__MATERIAL FOR THIS TASK__
____
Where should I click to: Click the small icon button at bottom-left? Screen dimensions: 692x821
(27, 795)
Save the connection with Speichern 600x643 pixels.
____
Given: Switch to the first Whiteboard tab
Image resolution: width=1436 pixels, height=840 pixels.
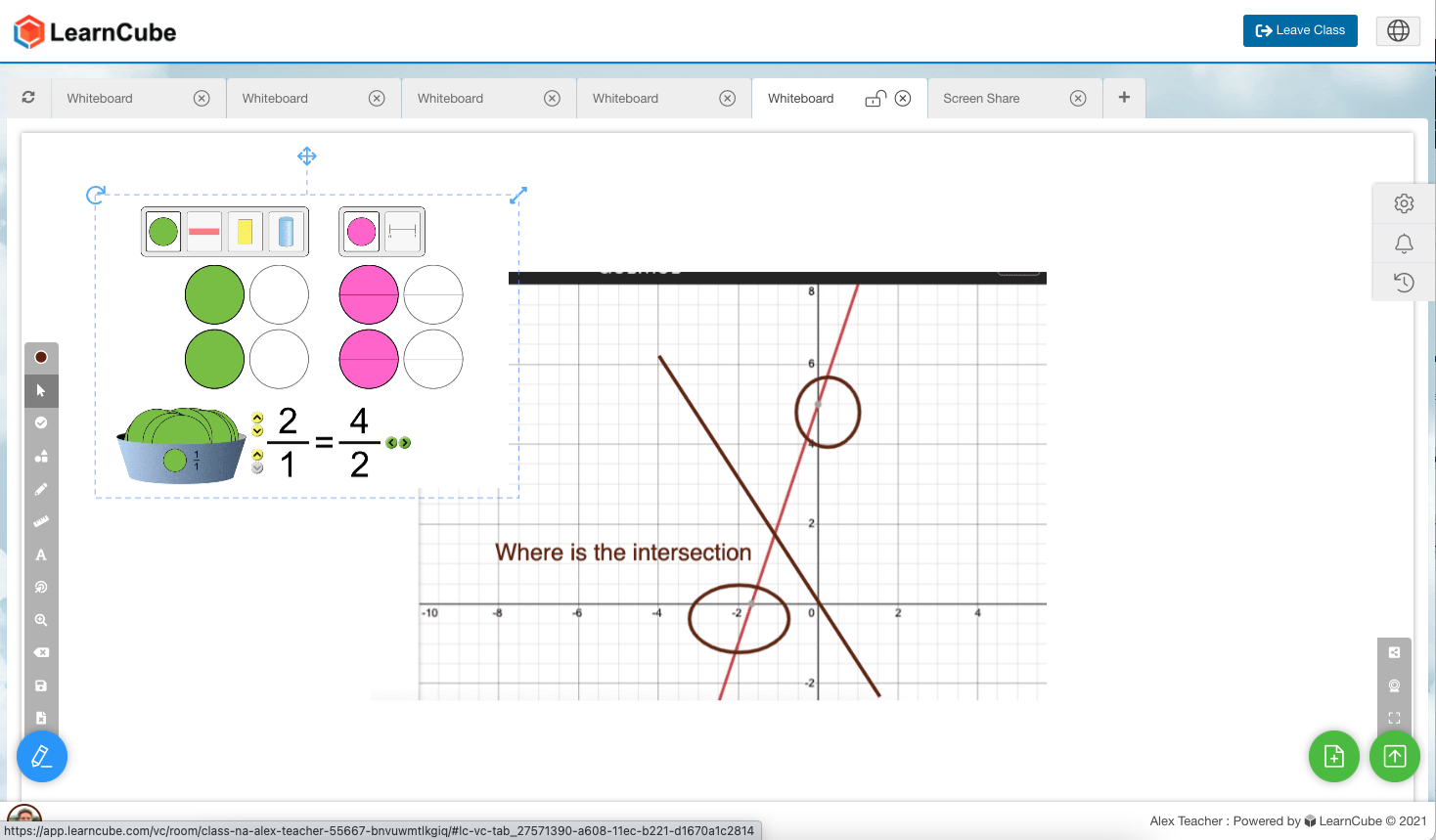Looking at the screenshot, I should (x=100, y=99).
____
__TASK OBJECTIVE__
Word for word, restate the lines of the data above that fall between the line holding "Where should I" and the line holding "Save the connection", inclusive, and no other lines.

__TASK RESULT__
Where should I click to: Click the small icon button at bottom-left? Screen dimensions: 692x821
(27, 795)
Save the connection with Speichern 600x643 pixels.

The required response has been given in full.